Almost 500,000 students attend K-12 public schools in Orange County, across 27 school districts that have more than 600 schools.
Leal said parents and the community can check for countywide updates about the K-12 school system on this web page from the OC Department of Education.
About 10,000 to-go lunches per day are now being served at Anaheim Union High School District, which is one of OC’s largest districts. It has 30,000 students across five cities – about 3,000 of whom are homeless under federal law.
That’s up from about 1,500 lunches picked up on the first day of school closures 2.5 weeks ago, said Mike Matsuda, the district’s superintendent, in an interview Wednesday.
The need for school lunches likely will continue to grow as parents are laid off from their jobs, he added.
“We know it’s going to get worse, because people are getting laid off,” Matsuda said. “That’s the only place to go for food for these kids.”
“We are prepared for the need. It’s going to be severe in low-income areas,” he added.
“There’s no question, low income people are going to be the most vulnerable to this whole pandemic, in terms of their jobs and their health care and access to food and basic services.

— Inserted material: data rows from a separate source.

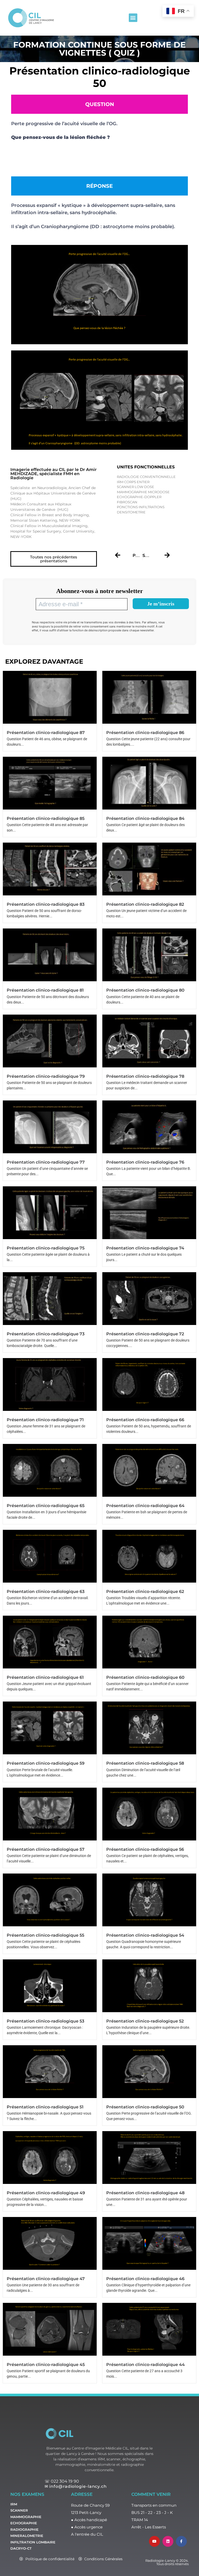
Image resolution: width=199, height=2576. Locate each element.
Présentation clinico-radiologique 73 (45, 1333)
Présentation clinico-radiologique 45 (46, 2364)
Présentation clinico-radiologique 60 (145, 1677)
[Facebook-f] (181, 2541)
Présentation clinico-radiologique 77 (46, 1162)
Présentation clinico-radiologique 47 (46, 2278)
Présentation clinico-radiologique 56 (145, 1849)
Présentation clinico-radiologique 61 (45, 1677)
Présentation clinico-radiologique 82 (145, 904)
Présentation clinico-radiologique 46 (145, 2278)
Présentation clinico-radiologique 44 (145, 2364)
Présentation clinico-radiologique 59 (45, 1763)
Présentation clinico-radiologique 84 (145, 818)
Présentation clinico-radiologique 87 (46, 732)
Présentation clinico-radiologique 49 (46, 2192)
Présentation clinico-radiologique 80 (145, 990)
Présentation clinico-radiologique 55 (45, 1935)
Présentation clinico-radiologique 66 (145, 1419)
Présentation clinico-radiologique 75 (45, 1248)
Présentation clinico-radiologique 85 (45, 818)
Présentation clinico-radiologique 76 (145, 1162)
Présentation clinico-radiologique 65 (45, 1505)
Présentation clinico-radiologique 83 (45, 904)
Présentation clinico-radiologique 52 (145, 2021)
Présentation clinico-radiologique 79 (46, 1076)
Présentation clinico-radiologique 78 (145, 1076)
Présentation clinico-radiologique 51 (45, 2107)
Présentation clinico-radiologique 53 (45, 2021)
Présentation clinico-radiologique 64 (145, 1505)
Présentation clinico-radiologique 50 (145, 2107)
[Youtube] (154, 2541)
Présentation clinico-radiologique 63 (45, 1591)
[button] (133, 17)
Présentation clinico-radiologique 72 (145, 1333)
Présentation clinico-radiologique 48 (145, 2192)
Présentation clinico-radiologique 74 (145, 1248)
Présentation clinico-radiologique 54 (145, 1935)
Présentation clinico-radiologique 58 (145, 1763)
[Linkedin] (167, 2541)
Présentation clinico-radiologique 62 (145, 1591)
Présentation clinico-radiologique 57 (45, 1849)
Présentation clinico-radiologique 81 (45, 990)
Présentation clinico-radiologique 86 (145, 732)
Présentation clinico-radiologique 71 (45, 1419)
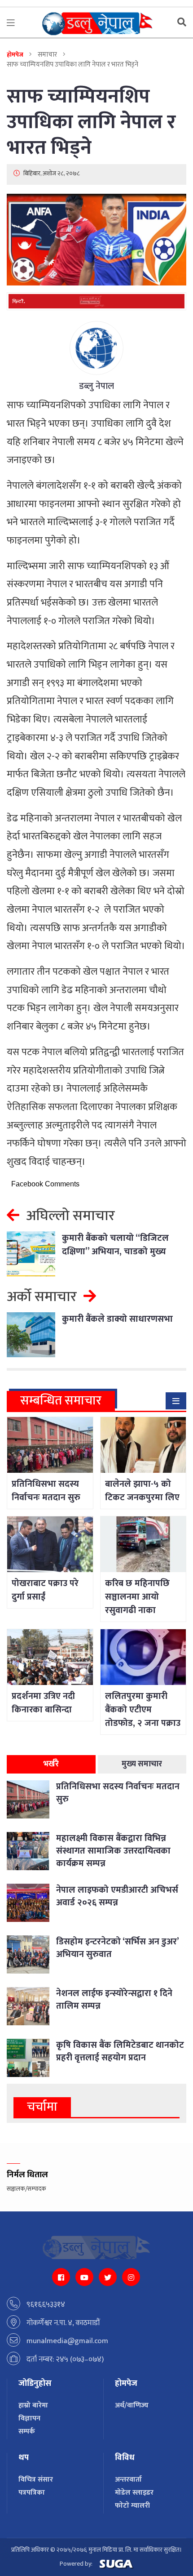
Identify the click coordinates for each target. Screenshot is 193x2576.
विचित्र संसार (35, 2479)
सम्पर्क (26, 2431)
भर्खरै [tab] (51, 1764)
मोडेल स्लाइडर (134, 2493)
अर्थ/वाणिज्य (132, 2405)
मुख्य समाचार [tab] (142, 1764)
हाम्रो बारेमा (33, 2405)
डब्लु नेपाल (96, 386)
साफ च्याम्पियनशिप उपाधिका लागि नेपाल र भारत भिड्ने (91, 122)
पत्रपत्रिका (31, 2493)
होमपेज (15, 54)
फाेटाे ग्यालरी (132, 2506)
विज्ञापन (29, 2418)
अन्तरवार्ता (128, 2479)
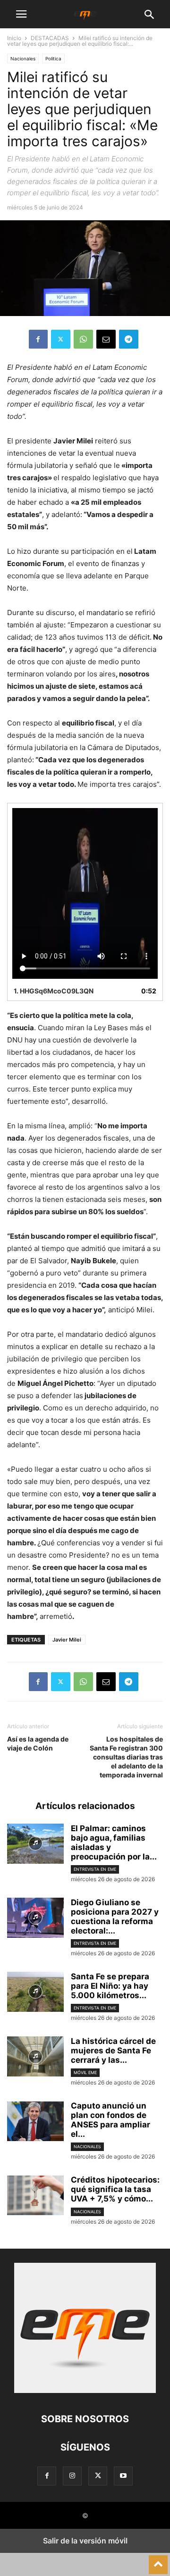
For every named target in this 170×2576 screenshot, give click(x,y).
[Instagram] (72, 2475)
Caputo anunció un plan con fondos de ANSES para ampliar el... (110, 2120)
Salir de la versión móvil (85, 2540)
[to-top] (158, 2560)
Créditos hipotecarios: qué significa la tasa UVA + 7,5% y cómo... (115, 2189)
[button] (21, 14)
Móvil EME (85, 2072)
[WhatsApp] (83, 339)
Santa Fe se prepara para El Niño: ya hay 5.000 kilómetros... (110, 1986)
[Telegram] (128, 339)
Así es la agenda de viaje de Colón (37, 1743)
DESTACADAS (50, 38)
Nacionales (22, 58)
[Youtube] (123, 2475)
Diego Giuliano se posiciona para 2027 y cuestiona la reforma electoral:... (115, 1916)
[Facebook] (38, 339)
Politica (53, 58)
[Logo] (85, 2390)
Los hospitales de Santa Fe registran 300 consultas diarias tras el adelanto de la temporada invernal (126, 1757)
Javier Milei (66, 1639)
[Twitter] (60, 339)
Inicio (14, 38)
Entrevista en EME (95, 1869)
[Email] (106, 339)
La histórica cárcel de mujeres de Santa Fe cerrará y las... (113, 2050)
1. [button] (54, 991)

So schools are almost like these big social service institutions, besides delivering education.”
Anaheim Union has been ramping up its online education for students, Matsuda said, with many teachers teaching via video. And about 170 teachers in the district have signed up to lead students on capstone-style projects about COVID-19, to make education “more relevant to their lives.”
Examples he cited included math and science projects looking at the curve of cases, and a photography teacher working with students on capturing their experiences through photography.
“We are focused on the social, emotional well-being of our students and our staff,” Matsuda said.
For the current generation of kids, he added, “this is going to be the 9/11, this is going to be the Vietnam War.”